Biz duygularımızı kaybettik. Sadece biz değil, çocuklarımız da…

EN SAVUNMASIZ ÇOCUKLARIMIZ

“6 yaşına kadar yaşadıkları bir üzüntüyü, öfkeyi hatta heyecanı minicik bedenlerinde elektrik çarpmış gibi yaşarken, bizler ne yapacağımızı bilmiyoruz. Onların sakinleşmeye, kendilerini güvende hissetmeye ihtiyaçları var. Çocuklar duygularını ifade etmezse tıpkı biz yetişkinler gibi hasta oluyorlar. Öfkelendiklerinde karınları ağrıyor. O ağrı, her aldıkları yaşla bedenlerinde büyümeye devam ediyor. 12-13 yaşına geldiklerinde sağlık sorunları, kaygı bozuklukları yaşamalarına neden oluyor.”
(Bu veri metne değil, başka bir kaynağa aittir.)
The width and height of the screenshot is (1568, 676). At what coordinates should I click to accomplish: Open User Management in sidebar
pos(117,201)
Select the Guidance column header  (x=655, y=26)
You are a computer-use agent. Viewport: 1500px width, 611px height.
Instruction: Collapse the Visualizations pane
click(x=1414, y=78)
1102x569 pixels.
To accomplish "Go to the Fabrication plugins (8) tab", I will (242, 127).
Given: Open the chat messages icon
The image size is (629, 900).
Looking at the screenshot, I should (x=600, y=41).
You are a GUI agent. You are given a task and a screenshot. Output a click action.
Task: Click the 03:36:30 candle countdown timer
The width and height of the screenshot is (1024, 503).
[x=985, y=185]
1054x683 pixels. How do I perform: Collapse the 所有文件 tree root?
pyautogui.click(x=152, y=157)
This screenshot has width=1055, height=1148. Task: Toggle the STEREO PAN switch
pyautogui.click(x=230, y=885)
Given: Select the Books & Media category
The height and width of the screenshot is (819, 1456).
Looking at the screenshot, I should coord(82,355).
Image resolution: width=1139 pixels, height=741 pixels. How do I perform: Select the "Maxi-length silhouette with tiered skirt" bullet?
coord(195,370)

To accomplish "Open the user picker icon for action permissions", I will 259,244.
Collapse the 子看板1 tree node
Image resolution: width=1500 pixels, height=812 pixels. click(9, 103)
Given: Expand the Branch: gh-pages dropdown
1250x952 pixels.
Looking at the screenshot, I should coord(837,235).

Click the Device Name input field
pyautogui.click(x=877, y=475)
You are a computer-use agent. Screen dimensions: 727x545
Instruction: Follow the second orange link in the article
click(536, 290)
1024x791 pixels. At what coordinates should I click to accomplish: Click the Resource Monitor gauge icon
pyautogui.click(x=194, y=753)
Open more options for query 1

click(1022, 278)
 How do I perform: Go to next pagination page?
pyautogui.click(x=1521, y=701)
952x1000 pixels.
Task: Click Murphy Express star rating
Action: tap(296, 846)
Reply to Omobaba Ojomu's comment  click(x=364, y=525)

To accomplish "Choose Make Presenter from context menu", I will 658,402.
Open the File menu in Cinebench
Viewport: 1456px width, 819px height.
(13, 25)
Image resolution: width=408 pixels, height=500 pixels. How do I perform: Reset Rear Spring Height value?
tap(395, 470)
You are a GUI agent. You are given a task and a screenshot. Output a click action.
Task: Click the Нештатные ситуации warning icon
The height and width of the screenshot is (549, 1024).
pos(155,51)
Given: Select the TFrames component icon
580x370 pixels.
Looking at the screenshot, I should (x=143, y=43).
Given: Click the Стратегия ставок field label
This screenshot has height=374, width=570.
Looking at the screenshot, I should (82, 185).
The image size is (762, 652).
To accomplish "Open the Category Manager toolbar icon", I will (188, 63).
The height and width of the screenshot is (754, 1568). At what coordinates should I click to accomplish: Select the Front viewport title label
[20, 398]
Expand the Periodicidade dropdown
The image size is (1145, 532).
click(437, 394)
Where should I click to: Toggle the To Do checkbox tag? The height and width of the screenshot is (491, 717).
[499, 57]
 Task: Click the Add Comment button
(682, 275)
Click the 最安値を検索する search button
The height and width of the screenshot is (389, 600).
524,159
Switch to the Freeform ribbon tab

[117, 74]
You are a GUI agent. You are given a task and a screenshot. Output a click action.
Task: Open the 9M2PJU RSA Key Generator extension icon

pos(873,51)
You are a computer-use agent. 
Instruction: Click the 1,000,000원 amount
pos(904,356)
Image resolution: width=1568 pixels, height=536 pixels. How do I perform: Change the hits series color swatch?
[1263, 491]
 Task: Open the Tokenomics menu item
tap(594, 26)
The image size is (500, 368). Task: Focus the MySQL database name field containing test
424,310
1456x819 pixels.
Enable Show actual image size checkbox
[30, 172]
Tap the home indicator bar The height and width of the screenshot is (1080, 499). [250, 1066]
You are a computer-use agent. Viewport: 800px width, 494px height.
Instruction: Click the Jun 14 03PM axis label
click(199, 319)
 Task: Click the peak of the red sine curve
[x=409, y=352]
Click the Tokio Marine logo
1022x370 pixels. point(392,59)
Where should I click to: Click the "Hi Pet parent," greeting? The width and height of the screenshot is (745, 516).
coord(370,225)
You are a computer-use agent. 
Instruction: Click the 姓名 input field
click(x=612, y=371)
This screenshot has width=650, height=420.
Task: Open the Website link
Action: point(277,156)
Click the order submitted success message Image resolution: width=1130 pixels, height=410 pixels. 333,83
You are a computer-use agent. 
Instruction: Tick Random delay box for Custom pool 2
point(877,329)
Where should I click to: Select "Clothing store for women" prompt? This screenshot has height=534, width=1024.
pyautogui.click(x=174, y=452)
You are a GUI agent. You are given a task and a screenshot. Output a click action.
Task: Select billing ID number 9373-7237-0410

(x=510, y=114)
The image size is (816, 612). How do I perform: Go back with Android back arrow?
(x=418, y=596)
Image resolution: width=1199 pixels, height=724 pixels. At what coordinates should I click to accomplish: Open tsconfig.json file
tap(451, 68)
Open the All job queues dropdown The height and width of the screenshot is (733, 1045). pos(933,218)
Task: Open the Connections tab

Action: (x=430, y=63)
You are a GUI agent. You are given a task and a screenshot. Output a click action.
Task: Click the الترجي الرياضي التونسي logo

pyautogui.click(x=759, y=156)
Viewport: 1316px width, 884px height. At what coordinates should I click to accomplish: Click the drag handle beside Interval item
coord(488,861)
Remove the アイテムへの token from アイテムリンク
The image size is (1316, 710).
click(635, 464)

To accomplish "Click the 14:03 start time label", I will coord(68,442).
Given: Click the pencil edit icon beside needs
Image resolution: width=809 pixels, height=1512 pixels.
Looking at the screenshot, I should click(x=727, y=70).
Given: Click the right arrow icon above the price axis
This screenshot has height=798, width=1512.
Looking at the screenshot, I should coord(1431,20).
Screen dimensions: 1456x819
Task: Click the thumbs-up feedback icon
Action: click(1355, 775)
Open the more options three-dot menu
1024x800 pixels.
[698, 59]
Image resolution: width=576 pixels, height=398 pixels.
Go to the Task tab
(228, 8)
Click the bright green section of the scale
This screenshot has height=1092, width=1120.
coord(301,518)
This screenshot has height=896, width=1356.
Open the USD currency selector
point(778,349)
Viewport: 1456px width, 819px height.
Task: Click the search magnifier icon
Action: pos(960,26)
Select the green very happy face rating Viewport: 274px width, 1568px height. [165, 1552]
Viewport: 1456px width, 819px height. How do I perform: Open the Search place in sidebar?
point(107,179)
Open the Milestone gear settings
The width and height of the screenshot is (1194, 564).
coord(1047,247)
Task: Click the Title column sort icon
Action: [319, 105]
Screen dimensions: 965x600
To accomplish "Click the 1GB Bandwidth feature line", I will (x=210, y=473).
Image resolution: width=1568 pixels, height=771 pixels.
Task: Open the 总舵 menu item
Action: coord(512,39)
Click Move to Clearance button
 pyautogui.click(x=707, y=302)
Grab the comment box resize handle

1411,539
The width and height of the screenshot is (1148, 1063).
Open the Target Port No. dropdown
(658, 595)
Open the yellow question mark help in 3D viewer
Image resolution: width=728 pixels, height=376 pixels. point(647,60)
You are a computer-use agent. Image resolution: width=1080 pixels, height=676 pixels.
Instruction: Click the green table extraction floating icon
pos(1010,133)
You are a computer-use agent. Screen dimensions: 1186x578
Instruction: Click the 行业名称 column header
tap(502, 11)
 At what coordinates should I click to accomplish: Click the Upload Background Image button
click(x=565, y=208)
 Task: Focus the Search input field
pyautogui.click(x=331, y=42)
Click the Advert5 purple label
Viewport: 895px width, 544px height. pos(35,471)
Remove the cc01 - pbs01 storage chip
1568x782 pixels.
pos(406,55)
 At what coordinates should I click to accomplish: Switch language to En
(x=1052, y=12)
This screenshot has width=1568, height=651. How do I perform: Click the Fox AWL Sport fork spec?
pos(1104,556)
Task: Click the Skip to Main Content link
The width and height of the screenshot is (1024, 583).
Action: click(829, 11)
DUYGUSUNU BİLMEYEN KENDİNİ KORUYAMAZ

Bitmez tükenmez bir çocuk istismarı/tacizi söz konusu. Bu oyunların çocuklarımıza bu konuda ne faydası olabilir?
Duygusunu bilmeyen çocuk kendisini ifade edemez, koruyamaz. Duygularını hissedebilen bir kişi de tacizde bulunamaz. Ne hissettiğini fark eden bireyler ancak başkalarının ne hissettiğini anlayabilir. Empati için duygu dünyamızı anlamamız şart.